Friday, September 18, 2009

The Limitations of Track and Trace Technologies in Fighting Counterfeit Drugs

Alan Clock, Senior Vice President, XStream Systems, Inc.

To date, nearly all of the solutions for the global epidemic of counterfeit and adulterated drugs has emphasized technologies that are known as Track and Trace methods (e.g. barcodes, holograms, RFID, pedigree, taggants, and serialization).

Track and Trace methods were developed and are based on technology designed for inventory control/security and are common within most sophisticated supply chains. These solutions are very effective in tracking product, especially in direct or short supply chains, where the additional cost can be justified in their inventory control capabilities because the members of the supply chain use common systems and tools for tracking, distribution and sales.

That being said, Track and Trace solutions have their limitations:

  • They generally require some sort of an addition to the outside of the box or package and a common technology to be read and documented.

  • These processes and technologies add additional cost to the product and are difficult to maintain across large global supply chains.

  • Because of its external placement of these methods on the material’s packaging, the Track and Trace item may be easily replicated, and, at the very least, does not verify that the material inside the package is safe and efficacious.

The costs for a global supply chain to implement Track and Trace solutions are staggering.

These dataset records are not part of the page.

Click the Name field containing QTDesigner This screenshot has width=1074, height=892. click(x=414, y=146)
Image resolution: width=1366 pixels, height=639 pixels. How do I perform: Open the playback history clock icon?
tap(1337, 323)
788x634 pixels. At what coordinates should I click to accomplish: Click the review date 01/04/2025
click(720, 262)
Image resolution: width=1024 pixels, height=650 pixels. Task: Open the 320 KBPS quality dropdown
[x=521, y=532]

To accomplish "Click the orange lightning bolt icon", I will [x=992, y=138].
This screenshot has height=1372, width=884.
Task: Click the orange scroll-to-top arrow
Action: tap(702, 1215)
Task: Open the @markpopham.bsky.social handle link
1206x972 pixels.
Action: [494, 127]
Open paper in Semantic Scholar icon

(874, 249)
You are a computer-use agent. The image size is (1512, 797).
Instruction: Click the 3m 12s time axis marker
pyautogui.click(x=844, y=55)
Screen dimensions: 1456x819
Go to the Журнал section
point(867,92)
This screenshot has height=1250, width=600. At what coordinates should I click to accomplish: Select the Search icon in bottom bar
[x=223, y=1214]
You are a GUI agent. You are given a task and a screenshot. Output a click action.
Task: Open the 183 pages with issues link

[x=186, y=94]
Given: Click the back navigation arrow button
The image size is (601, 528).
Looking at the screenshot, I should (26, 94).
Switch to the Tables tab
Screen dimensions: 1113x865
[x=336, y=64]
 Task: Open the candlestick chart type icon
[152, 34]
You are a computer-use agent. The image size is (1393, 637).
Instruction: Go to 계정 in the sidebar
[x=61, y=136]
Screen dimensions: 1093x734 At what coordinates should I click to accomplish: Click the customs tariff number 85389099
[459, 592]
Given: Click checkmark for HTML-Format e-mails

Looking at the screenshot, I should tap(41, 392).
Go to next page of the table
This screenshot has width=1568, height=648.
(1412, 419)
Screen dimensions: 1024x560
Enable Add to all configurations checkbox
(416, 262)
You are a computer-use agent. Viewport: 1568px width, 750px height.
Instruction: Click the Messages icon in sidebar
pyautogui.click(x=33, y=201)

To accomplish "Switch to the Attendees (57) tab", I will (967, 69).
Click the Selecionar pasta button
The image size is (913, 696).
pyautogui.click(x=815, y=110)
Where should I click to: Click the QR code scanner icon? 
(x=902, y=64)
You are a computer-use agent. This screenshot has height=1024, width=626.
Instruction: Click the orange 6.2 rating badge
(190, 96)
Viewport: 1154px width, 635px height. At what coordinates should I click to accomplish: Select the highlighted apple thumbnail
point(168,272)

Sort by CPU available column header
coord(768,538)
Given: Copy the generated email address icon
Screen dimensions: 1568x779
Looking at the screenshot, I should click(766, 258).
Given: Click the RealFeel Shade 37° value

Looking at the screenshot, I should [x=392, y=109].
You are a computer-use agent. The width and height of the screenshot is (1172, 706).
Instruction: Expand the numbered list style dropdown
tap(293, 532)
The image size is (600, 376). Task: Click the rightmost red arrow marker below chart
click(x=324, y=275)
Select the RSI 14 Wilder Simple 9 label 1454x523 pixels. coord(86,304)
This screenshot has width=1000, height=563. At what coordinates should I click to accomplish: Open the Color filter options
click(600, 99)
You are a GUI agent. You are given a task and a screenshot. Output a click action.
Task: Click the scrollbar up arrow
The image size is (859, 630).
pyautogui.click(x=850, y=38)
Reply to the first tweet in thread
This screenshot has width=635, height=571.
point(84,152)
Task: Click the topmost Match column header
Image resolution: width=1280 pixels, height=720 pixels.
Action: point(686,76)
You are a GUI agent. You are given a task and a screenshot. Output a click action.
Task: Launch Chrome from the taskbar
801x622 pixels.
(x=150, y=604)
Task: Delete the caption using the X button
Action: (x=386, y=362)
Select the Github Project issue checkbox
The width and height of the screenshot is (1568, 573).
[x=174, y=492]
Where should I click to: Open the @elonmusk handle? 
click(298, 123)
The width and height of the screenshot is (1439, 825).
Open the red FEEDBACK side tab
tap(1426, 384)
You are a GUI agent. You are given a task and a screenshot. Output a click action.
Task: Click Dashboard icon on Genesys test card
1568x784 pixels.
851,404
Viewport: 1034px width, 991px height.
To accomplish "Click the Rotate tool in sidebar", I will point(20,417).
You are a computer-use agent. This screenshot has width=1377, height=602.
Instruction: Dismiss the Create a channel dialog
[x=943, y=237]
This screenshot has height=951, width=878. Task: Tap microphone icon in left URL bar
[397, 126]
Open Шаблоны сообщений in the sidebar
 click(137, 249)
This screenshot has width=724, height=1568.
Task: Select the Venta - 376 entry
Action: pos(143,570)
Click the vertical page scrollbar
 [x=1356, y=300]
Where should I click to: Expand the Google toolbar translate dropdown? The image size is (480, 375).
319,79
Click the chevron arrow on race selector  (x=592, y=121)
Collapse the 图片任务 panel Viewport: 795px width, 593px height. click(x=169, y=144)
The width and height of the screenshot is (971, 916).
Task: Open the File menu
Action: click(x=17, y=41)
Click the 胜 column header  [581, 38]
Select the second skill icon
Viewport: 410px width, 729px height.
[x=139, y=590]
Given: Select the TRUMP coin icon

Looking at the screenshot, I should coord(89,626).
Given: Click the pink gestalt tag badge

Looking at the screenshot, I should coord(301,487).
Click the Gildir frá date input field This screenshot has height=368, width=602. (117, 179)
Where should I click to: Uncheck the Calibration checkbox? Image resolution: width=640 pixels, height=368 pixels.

According to an EU Commission Consultant, the initial cost for deploying a Mass Serialization pharmaceutical program in the European Union would include:

  • An industry wide one-time cost of €11.5 billion to set up the proper systems within all members of the pharmaceutical supply chain in Europe.

  • Annual “running costs” for serialization with European pharmaceutical companies to be €185.5 million for non-OTC companies.

  • EU pharmacies would incur costs of installing the right IT and reading devices to support serialization estimated to be approximately €157 million, with no estimates on the annual costs of running the system.

Although Track and Trace solutions are useful to a point, they are significantly limited in their effectiveness. When additional costs to all members of the supply chain are added, they include significant changes to the manufacturing, packaging and distribution processes. Additionally, as we have seen lately, many of the incidents of substandard, fraudulent and counterfeit product all had perfect pedigrees and their packaging was either original or perfect facsimiles.

The best way to effectively purge the pharmaceutical supply chain of poor quality, fraudulent or counterfeit medications is to look inside the box to screen, verify and authenticate the product inside the package.

Ideally, a quality control and anti-counterfeit solution for the pharmaceutical supply chain would not require any alterations to the product or the package. The remedy would allow packaged drugs to remain intact and will be readily deployable. The placement of the testing unit could be at strategic points within the supply chain or deployed throughout without onerous costs or prohibitive timelines.
This new cure would provide a level of confidence that public safety is ensured by verifying the material inside the package.

We at XStream Systems are very excited about our technology which meets the needs as an effective quality control and anti-counterfeit technology solution for the pharmaceutical supply chain. The XT250 system allows the members of the pharmaceutical supply chain to screen and verify the contents of product inside its unit of sale container without opening it, changing its label, or destroying or degrading the material inside.